-- start SELECTED EXTRACT --
OCCUPY BIG LAW

The encampments are gone, but Occupy Wall Street leaves behind a slogan that should make any history student shudder and some big law leaders squirm:

“We’re the 99-percenters.”

It’s not a leftist fringe rant. During a recent Commonwealth Club of California appearance, presidential debate moderator Jim Lehrer said that, if becoming President turned on the answer to a single question, he’d pose this one to every candidate:

“What are you going to do about the growing disparity of wealth in the United States of America?”

Once-great civilizations collapsed under such weight. A similar internal phenomenon is quietly weakening some mighty law firms.

Destabilizing trends

“Don’t redistribute wealth — that’s class warfare” has become a popular rhetorical rallying cry. (See, for example, the Wall Street Journal‘s lead editorials on December 2  and 7.) But a stealth class war has already produced massive economic redistribution — from the 99-percenters to the one-percenters.

Nobel laureate Joseph Stiglitz writes in Vanity Fair that the top one percent control 40 percent of the nation’s wealth — up from 33 percent 25 years ago. In a recent interview, Jeffrey Winters of Northwestern University notes: “[In America], wealth is two times as concentrated as imperial Rome, which was a slave and farmer society. That’s how huge the gap is.”
-- end SELECTED EXTRACT --
EXERCISE PROMPT: In the article on Occupy Wall Street and big law firms, what percentage of the nation's wealth does Joseph Stiglitz say the top one percent controls?
-- start RAW DATA --
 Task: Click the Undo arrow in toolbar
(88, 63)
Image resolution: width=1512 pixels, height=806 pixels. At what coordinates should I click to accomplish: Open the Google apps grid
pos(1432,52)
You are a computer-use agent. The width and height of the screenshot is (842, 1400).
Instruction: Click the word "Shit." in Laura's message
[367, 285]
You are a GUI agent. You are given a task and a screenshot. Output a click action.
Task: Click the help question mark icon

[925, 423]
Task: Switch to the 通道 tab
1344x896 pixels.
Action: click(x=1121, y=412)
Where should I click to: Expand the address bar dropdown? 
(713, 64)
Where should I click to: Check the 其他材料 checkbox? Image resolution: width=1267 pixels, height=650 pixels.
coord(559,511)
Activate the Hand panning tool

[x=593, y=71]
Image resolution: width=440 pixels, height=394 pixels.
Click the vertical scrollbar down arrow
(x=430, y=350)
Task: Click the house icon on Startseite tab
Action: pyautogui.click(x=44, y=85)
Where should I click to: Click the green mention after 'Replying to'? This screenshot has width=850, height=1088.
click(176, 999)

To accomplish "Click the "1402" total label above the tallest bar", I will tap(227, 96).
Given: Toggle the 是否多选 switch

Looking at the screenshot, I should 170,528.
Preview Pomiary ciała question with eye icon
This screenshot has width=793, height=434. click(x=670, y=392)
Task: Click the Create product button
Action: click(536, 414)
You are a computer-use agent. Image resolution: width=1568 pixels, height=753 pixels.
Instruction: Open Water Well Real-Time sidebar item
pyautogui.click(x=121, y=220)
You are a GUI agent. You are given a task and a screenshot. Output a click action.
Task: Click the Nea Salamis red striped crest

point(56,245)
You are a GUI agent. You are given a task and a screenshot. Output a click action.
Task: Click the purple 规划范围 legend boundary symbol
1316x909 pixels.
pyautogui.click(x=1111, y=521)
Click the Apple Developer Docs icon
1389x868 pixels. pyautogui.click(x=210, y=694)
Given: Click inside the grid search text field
-- end RAW DATA --
CORRECT RESPONSE: 40 percent, up from 33 percent 25 years ago.